Given request | Express the listing from the line with "491x1080 pixels. At" up to and including the line with "will click(x=182, y=233)." as a two-column CSV with the headers command and click_point, one row per entry. Put each entry's text and its answer in their own quoted fields, with line breaks replaced by spaces.

#### Given records ####

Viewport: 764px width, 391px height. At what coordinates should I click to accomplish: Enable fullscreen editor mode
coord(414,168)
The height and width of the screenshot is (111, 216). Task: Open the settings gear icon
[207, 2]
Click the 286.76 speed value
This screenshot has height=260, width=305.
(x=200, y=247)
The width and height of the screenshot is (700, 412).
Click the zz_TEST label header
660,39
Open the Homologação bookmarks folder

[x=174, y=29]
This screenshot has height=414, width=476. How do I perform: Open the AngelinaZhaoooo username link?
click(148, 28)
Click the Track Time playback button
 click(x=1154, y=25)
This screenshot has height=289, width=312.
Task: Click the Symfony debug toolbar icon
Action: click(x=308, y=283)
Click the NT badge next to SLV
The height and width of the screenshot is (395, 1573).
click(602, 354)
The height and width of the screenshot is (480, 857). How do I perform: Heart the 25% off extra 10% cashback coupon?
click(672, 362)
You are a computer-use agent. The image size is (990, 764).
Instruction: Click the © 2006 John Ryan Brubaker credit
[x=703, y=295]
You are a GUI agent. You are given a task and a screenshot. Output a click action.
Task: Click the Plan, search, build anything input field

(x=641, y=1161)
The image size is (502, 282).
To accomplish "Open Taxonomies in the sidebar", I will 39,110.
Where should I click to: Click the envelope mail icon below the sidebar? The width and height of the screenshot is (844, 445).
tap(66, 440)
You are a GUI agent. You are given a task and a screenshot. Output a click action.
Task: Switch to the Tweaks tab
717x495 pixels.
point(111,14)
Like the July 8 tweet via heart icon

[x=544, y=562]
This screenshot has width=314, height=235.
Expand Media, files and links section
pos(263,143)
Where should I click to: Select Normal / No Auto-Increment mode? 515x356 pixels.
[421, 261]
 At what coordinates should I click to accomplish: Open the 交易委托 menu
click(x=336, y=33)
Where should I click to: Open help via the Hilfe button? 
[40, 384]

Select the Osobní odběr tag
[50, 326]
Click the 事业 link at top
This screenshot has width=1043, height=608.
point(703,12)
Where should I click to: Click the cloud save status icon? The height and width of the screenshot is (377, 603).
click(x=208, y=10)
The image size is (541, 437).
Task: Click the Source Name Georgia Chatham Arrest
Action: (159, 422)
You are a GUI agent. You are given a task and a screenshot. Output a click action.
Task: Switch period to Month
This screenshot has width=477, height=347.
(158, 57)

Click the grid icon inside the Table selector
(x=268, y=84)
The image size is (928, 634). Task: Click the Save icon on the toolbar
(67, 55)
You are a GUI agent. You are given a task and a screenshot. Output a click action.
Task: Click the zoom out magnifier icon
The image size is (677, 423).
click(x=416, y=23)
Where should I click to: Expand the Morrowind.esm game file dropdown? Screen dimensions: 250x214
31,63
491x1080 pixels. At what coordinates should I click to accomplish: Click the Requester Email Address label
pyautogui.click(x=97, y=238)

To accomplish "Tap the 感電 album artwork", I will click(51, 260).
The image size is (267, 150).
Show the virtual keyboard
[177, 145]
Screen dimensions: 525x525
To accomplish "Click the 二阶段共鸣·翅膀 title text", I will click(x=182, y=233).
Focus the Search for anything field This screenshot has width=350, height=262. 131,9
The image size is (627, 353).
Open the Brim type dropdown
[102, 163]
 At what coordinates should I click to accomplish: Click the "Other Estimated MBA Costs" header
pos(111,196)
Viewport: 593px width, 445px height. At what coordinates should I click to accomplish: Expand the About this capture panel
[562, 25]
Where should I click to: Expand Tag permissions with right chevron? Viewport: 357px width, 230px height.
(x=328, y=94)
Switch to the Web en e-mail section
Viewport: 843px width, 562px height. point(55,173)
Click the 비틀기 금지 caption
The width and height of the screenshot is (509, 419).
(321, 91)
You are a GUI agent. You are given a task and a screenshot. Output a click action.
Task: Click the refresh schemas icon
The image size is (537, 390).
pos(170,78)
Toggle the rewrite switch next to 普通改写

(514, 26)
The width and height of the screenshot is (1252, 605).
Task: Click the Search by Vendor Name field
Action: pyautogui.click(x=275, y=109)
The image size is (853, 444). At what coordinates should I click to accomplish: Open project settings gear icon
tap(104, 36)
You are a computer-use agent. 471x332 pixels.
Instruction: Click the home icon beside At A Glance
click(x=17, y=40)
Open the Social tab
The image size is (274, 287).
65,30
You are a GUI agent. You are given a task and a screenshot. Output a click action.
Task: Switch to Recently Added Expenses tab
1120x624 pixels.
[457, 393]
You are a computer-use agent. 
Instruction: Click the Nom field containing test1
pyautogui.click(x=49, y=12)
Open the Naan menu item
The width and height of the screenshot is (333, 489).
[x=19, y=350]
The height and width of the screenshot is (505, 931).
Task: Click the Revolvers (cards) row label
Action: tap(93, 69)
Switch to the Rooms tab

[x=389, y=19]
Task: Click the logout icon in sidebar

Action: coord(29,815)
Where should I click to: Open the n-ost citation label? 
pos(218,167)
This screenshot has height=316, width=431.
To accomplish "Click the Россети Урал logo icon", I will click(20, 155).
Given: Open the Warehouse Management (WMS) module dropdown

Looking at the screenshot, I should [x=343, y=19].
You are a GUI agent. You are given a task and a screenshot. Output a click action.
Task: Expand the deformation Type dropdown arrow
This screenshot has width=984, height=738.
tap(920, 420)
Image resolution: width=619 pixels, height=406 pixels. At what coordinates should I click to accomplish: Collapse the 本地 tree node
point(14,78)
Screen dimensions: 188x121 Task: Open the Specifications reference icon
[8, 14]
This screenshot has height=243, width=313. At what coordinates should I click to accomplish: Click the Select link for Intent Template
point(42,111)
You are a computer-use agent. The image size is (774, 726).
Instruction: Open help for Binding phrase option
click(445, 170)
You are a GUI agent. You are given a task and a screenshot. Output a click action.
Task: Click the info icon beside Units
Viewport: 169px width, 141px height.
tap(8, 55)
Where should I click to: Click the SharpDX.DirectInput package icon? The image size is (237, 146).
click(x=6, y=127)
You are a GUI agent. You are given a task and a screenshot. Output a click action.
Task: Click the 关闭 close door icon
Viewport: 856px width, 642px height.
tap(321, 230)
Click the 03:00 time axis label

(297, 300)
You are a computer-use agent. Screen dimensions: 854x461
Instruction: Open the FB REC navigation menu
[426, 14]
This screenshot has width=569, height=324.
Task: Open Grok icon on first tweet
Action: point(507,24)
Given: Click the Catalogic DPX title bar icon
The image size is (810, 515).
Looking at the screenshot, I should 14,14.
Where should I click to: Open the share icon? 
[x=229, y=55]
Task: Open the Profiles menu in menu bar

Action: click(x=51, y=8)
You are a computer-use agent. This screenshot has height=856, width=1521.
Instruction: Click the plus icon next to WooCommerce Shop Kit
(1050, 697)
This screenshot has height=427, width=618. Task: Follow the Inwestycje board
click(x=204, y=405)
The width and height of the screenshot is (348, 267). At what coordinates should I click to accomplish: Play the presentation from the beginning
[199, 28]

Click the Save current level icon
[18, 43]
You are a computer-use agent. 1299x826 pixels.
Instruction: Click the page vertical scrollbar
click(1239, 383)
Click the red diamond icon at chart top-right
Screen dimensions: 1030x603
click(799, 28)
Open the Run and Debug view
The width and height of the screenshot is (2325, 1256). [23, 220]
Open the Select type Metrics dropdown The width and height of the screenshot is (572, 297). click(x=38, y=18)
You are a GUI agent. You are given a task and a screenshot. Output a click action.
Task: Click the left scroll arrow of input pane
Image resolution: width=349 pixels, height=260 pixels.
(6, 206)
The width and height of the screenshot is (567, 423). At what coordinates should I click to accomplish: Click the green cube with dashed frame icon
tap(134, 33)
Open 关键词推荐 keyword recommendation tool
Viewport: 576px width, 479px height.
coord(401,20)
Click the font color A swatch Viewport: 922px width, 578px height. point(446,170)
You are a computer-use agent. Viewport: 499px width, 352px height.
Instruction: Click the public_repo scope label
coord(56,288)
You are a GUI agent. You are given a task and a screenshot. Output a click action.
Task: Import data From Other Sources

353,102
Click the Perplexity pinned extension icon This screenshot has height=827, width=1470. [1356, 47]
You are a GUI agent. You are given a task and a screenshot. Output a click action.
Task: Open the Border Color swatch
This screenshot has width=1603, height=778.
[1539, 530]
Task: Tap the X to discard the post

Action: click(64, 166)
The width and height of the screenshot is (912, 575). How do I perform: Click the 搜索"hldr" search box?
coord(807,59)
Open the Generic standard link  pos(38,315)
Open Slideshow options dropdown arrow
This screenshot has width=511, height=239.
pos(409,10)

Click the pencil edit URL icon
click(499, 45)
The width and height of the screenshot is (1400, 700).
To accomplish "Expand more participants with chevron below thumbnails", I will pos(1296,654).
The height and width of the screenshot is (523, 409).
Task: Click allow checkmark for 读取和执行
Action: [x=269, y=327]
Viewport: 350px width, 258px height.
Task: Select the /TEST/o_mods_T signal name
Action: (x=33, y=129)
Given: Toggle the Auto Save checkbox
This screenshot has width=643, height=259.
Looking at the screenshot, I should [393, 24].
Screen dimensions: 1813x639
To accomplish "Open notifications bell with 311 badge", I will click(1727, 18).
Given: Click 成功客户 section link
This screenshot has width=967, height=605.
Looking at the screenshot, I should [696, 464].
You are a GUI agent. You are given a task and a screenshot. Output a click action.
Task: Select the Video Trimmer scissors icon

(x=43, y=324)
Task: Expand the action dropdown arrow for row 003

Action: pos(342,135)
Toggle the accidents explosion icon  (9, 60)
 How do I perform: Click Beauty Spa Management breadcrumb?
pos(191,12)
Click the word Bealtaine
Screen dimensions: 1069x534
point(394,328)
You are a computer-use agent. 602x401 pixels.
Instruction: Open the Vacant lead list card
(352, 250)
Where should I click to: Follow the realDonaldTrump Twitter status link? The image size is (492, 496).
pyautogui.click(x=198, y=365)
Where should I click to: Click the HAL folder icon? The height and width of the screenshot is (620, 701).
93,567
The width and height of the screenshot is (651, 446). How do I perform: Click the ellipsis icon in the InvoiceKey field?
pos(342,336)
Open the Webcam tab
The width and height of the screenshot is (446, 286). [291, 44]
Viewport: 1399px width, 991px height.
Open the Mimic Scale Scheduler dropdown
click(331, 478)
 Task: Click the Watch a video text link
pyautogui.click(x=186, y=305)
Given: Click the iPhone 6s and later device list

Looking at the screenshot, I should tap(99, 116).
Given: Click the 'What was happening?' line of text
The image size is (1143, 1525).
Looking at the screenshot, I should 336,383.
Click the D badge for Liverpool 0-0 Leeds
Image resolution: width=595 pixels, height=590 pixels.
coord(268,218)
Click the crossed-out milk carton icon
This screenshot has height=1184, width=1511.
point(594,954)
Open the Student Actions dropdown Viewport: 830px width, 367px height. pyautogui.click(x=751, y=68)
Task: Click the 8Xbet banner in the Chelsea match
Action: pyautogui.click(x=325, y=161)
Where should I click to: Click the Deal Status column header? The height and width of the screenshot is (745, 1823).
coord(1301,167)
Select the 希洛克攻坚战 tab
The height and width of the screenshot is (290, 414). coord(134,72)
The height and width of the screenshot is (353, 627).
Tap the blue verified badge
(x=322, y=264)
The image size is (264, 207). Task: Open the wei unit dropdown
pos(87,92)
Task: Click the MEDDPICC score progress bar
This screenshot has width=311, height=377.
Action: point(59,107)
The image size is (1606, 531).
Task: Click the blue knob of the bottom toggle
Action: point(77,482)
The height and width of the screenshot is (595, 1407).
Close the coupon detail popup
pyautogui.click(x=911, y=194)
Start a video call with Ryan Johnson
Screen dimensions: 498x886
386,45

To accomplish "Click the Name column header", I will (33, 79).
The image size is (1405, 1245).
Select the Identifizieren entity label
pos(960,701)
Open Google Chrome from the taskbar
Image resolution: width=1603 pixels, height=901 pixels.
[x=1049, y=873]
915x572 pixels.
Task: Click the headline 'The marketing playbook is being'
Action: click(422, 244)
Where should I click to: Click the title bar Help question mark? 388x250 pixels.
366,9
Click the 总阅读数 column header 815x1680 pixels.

####

Solution for this problem |
command,click_point
"491x1080 pixels. At what coordinates should I click to accomplish: Click the Requester Email Address label","pyautogui.click(x=97, y=238)"
"To accomplish ""Tap the 感電 album artwork"",","I will click(51, 260)."
"The image size is (267, 150). Show the virtual keyboard","[177, 145]"
"Screen dimensions: 525x525 To accomplish ""Click the 二阶段共鸣·翅膀 title text"",","I will click(x=182, y=233)."